I turned my eagle eyes back to the ball in the sky and suddenly felt a sickly twist of anguish wrench my stomach. It wasn’t there. The football. The stadium style lights beat down on the field like ultraviolet napalm, burning my retinas. My eyes couldn’t focus… I couldn’t locate the ball.

I tried to keep my cool as two thousand riveted people watched in stunned, suspenseful silence, every muscle tensed. I felt my confident youthful sprint falter, hesitate and slow to a heavy awkward trudge. My eyes burned like fire, dazed by the blinding field lights, my senses staggered by my inability to pinpoint the precious leather projectile hurtling toward me at lightning speed. My legs turned to dead weight shipyard iron, my outstretched arms like soggy wet noodles and my shoulder pads became the equivalent mass of a dead elephant on my back. This was not good.

Suddenly everything became HD. My mind emptied of all thoughts like an evacuated building as my spinning world reduced breakneck speed to a grinding slow motion rate of rotation. The scene played out before my eyes at approximately four frames per second. My large saucer eyes shifted to the motionless crowd and there he was.

My dear brother Lionel, clad in turquoise sweatpants (with elastic around the ankles) and a yellow plastic sombrero atop his head, was holding up one of those funny oversized foam hands with the pointer finger up and he was shouting something at the top of his lungs. His mouth moved up and down in slow motion but I squinted my eyes and slowly made out the words, “LOOK UP, IDIOT!”

A sickening moment of dread cascaded over me before the monumental explosion.

BOING!

Naturally I never saw exactly what occurred but the story would live to be retold a hundred times over throughout my high school years and on into my twenties. Apparently the airborne pigskin rocketed through the atmosphere like a hot shell from an angry mortar, sailed through the sky down the length of the field and bounced off the top of my helmet. Bullzeye! I spun around like a dizzy ignoramus and fell flat on my face. The stunned crowd wasn’t sure if they should laugh or cry. The wonderful thing about this whole story is that I don’t remember any of this actually happening because, of course, I was knocked unconscious and had to be wheeled away on a squeaky gurney… in front of EVERYONE.

I could write a hundred blogs about how embarrassing that day was, but the point here is that Lionel has always been a great brother to me.

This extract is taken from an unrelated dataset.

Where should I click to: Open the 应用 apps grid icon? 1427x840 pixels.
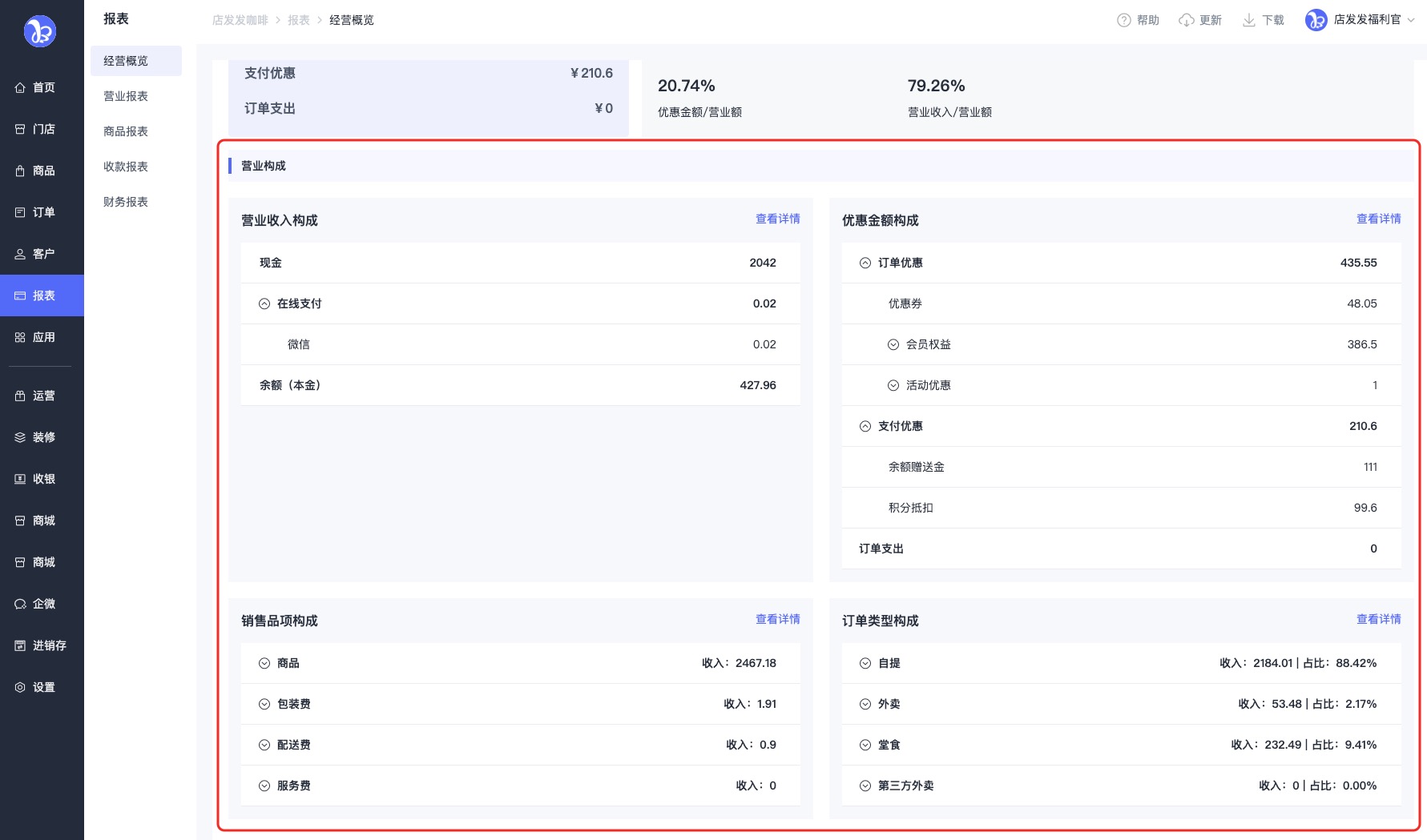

On that fateful night he tried his best to get my attention and warn me of the impending disaster, and although his warnings were left unnoticed until the last instant, we’re still talking about “the thought that counts,” am I right?

All this to say — I appreciate my dear brother Lionel SO MUCH because no matter what, he’s always there for me… and sometimes he’s there wearing turquoise sweats and a yellow plastic sombrero.